It seems that $ x^{2}-20x+4800 $ cannot be factored out.
Step 1: Identify constants $ \color{blue}{ b }$ and $\color{red}{ c }$. ( $ \color{blue}{ b }$ is a number in front of the $ x $ term and $ \color{red}{ c } $ is a constant).

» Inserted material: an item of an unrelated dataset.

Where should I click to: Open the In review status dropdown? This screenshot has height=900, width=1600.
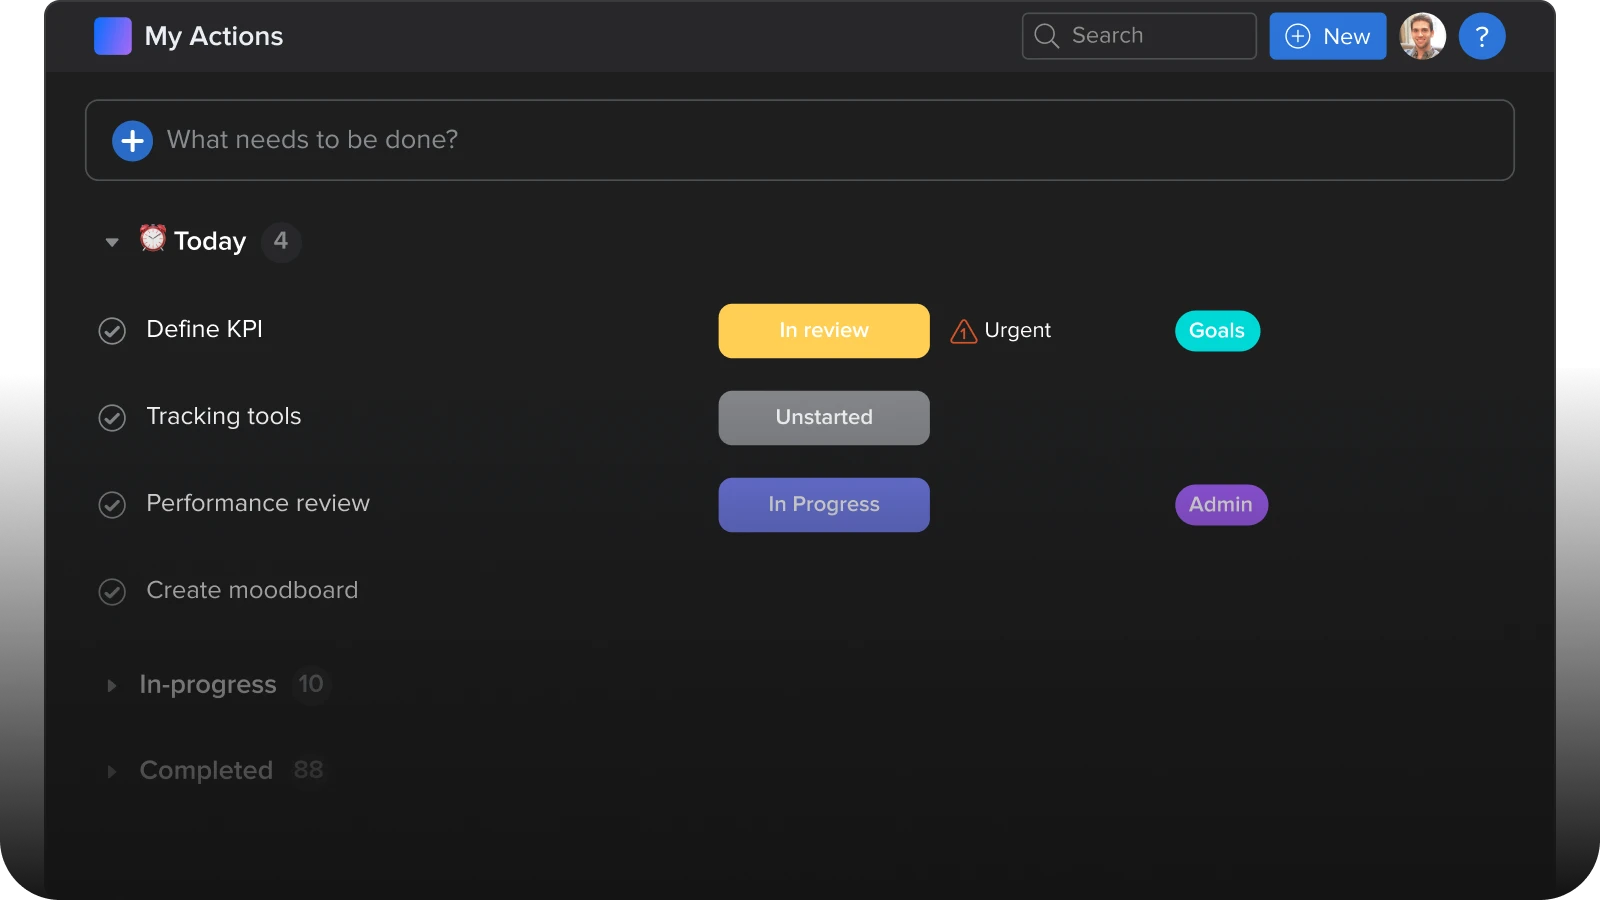click(x=823, y=331)
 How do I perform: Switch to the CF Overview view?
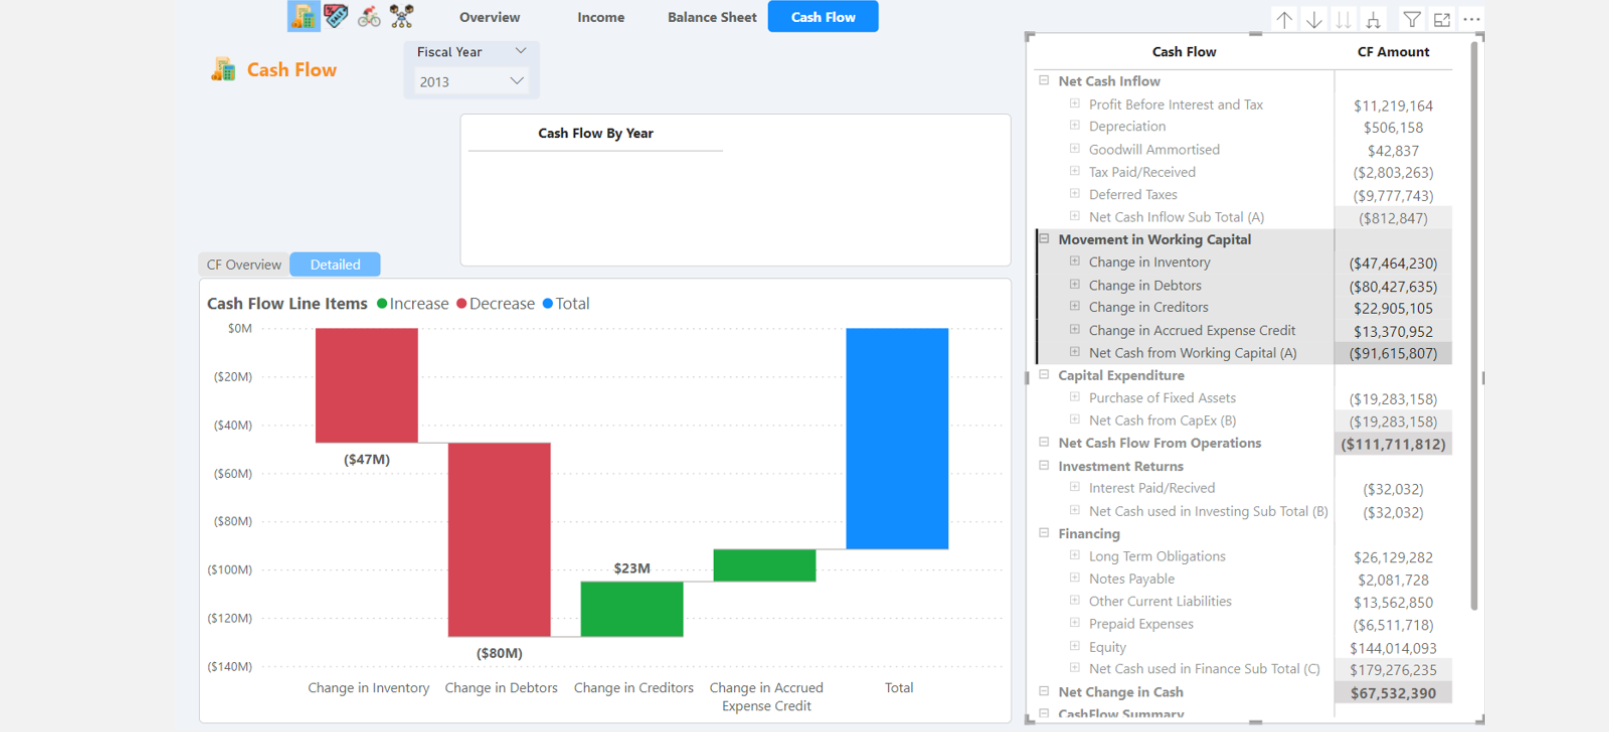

In our case:
$$ \color{blue}{ b = -20 } ~ \text{ and } ~ \color{red}{ c = 4800 }$$Now we must discover two numbers that sum up to $ \color{blue}{ -20 } $ and multiply to $ \color{red}{ 4800 } $.
Step 2: Find out pairs of numbers with a product of $\color{red}{ c = 4800 }$.
PRODUCT = 4800 | |
1 4800 | -1 -4800 |
2 2400 | -2 -2400 |
3 1600 | -3 -1600 |
4 1200 | -4 -1200 |
5 960 | -5 -960 |
6 800 | -6 -800 |
8 600 | -8 -600 |
10 480 | -10 -480 |
12 400 | -12 -400 |
15 320 | -15 -320 |
16 300 | -16 -300 |
20 240 | -20 -240 |
24 200 | -24 -200 |
25 192 | -25 -192 |
30 160 | -30 -160 |
32 150 | -32 -150 |
40 120 | -40 -120 |
48 100 | -48 -100 |
50 96 | -50 -96 |
60 80 | -60 -80 |
64 75 | -64 -75 |
Step 3: Because none of these pairs will give us a sum of $ \color{blue}{ -20 }$, we conclude the polynomial cannot be factored.